**PASSAGE**
....
Over the course of the speech, Trump charted a radically new foreign policy philosophy: one that affirms sovereignty over globalist ideology. In the sharpest language he has used to date on the subject, he repudiated American empire-building as a failed experiment. “In the end,” he declared, “the so-called nation builders wrecked far more nations than they built. The interventionists were intervening in complex societies that they did not even understand themselves.”

Framing the skyscrapers of Riyadh and the futuristic infrastructure of Abu Dhabi as achievements born not of US largesse but of regional vision, Trump said: “The gleaming marvels of Riyadh and Abu Dhabi were not created by the so-called ‘nation builders,’ neocons, or liberal non-profits like those who spent trillions and trillions of dollars failing to develop Baghdad, and so many other cities.”

Instead, Trump lavished praise on his hosts: “The birth of a modern Middle East has been brought by the people of the region themselves… developing your own sovereign countries, pursuing your own unique visions, and charting your own destinies in your own way.”

Observers and policy analysts interpreted the speech as more than rhetorical flourish. According to one commentator, this was “a victory speech over globalism”, a deliberate takedown of the post-World War II liberal order and an embrace of what insiders are now calling Sovereign Reflexivity: a pivot from imperial dominance to multi-polar respect.

“This isn’t just optics,” said another commentator. “Trump is telling the Gulf elites: You built this. You don’t need the West’s failed empire-builders anymore.”
....
**GIVEN INFORMATION**

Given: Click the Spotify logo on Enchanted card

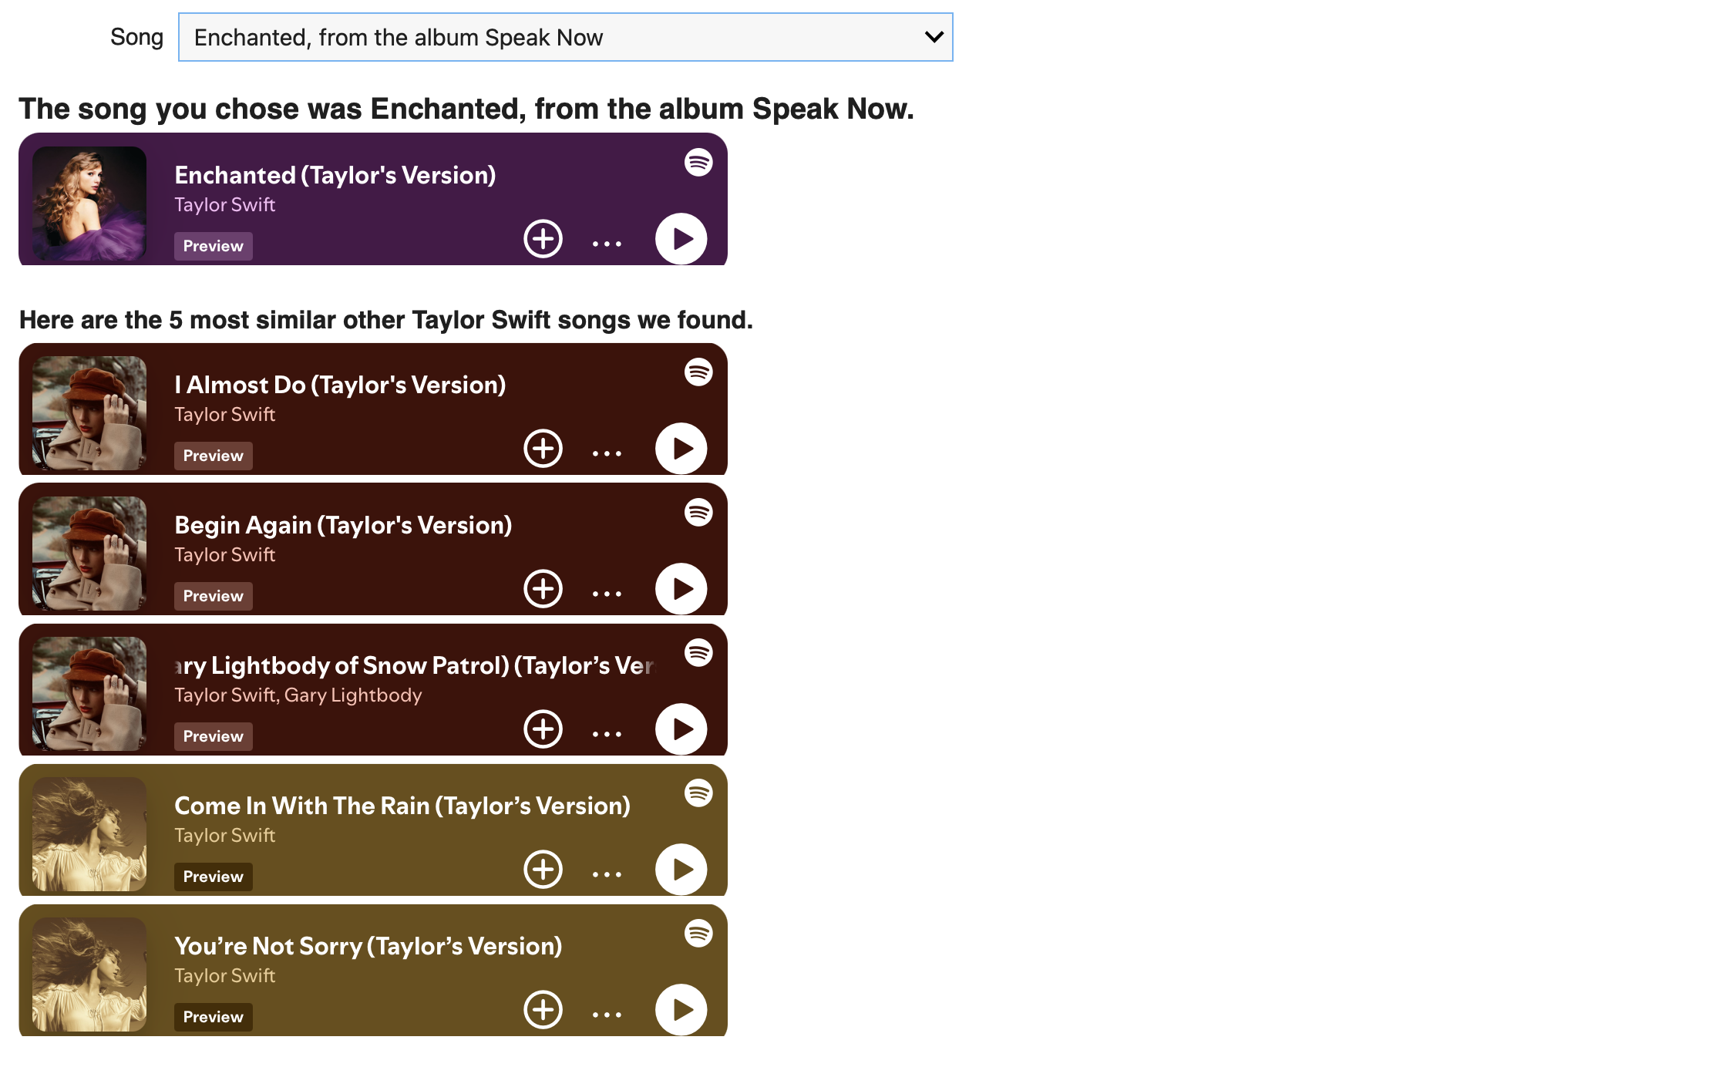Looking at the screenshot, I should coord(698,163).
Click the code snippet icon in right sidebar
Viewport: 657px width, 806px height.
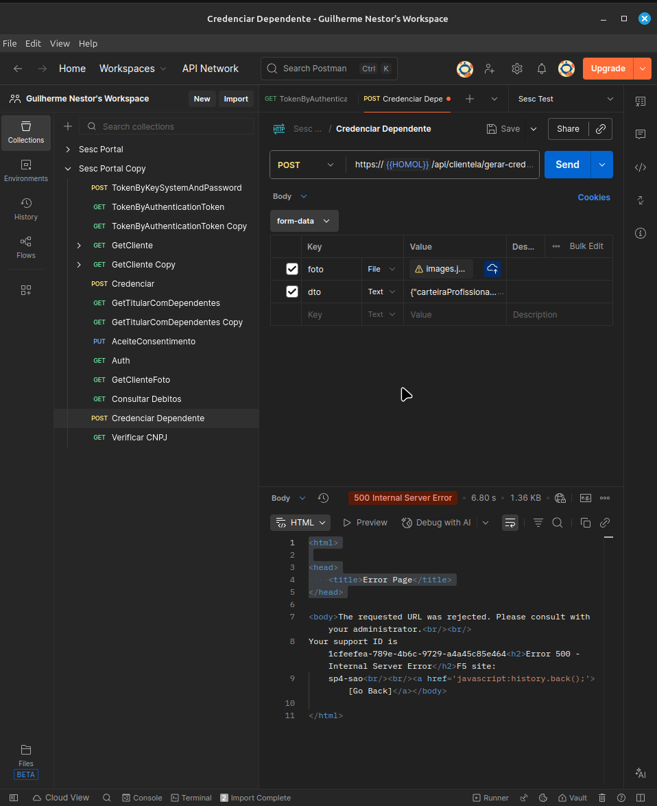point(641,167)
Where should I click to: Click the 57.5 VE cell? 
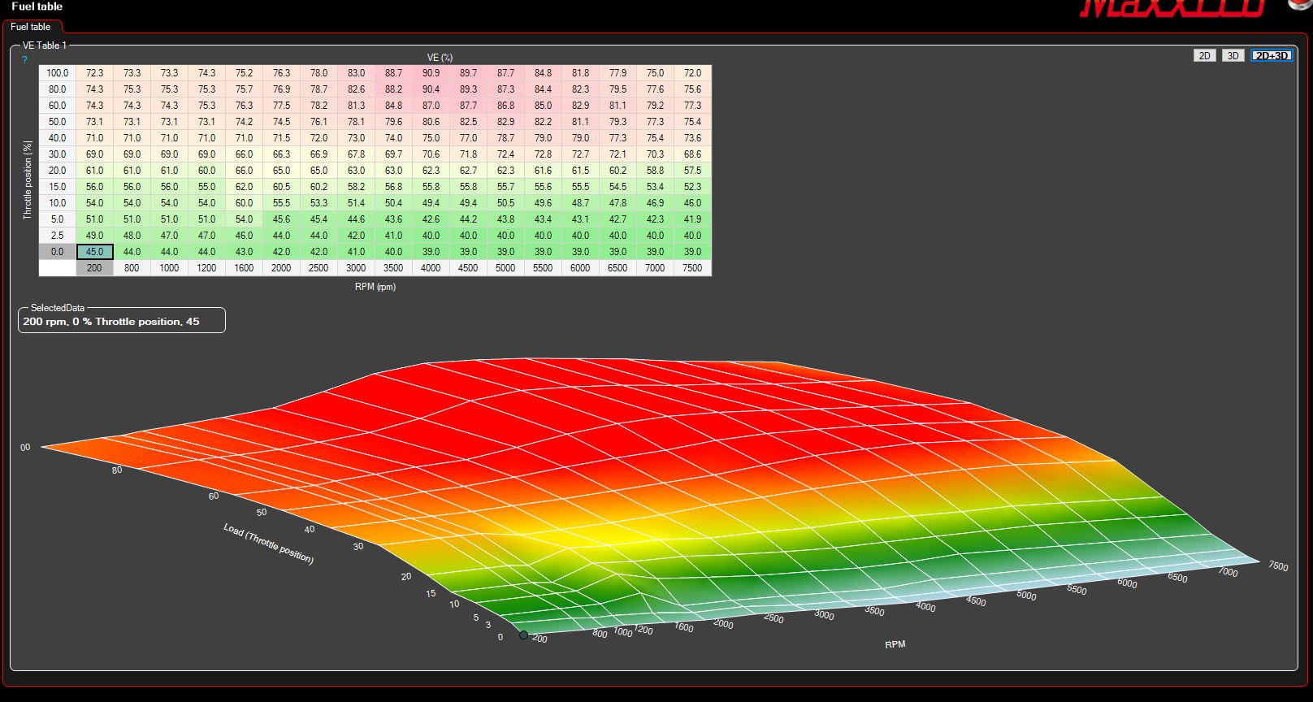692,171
....
**JOBS**
1. According to the passage about Trump's speech, what did one commentator call the speech?
2. Carry on the passage about Trump's speech from the point where it stops.
The entries have no connection to the passage about Trump's speech.

**EXERCISE RESPONSES**
1. A victory speech over globalism.

2.
Trump’s remarks come at a time of rising geopolitical realignment. Gulf states like Saudi Arabia are deepening ties with BRICS nations, exploring energy settlements in non-dollar currencies, and pursuing infrastructure projects independent of Western frameworks. While Trump did not mention de-dollarisation explicitly, analysts believe the subtext of his praise for sovereign achievement subtly undermines the moral authority of the petrodollar system.

“You achieved a modern miracle the Arabian way,” Trump said, arguing that regional peace and prosperity did not require rejecting cultural heritage but instead embracing it.

In doing so, Trump not only positioned himself as a partner rather than a patron but also delivered a calculated blow to the ideological core of the American foreign policy establishment.

“There will be no more lectures from people who never built anything themselves,” he said. “They told you how to do it, but they had no idea how to do it themselves.”

The speech has been hailed by Gulf analysts as the most unambiguous American endorsement yet of Middle Eastern autonomy. “It was a validation,” commented one on social media. “Trump stood before the Arab world and said: You built your future. Not us. Not them. You.”

Political analysts have noted that the timing and tone of the speech are designed not only to bolster Trump’s standing abroad but to send a clear message to neoconservatives and globalists at home: that their era is over. This is being seen as a formal break with the empire model. “He’s establishing a doctrine of sovereign multipolarity. And the Saudis love it because it affirms their rise on their own terms.”

With his remarks in Jeddah, Trump has arguably placed a new marker on the geopolitical map, one that distances the United States from its post-Cold War posture and gestures instead toward a pragmatic, partnership-based model of international engagement. It is not being seen as a speech. It is being termed as “a declaration of the end of American empire-building, and the beginning of something entirely different.”